:: TASK OBJECTIVE ::
Copy all records verbatim.

*** Opening of EXERCISE DATA ***

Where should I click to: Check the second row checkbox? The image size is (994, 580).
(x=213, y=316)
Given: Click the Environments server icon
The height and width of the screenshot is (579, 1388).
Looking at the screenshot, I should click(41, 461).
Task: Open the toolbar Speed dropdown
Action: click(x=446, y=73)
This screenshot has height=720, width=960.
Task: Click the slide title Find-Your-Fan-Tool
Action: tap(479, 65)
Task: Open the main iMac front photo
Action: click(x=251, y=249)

*** Close of EXERCISE DATA ***

:: TASK ANSWER ::
Where should I click to: Check the second row checkbox? The image size is (994, 580).
(x=213, y=316)
Given: Click the Environments server icon
The height and width of the screenshot is (579, 1388).
Looking at the screenshot, I should click(41, 461).
Task: Open the toolbar Speed dropdown
Action: click(x=446, y=73)
This screenshot has height=720, width=960.
Task: Click the slide title Find-Your-Fan-Tool
Action: tap(479, 65)
Task: Open the main iMac front photo
Action: click(x=251, y=249)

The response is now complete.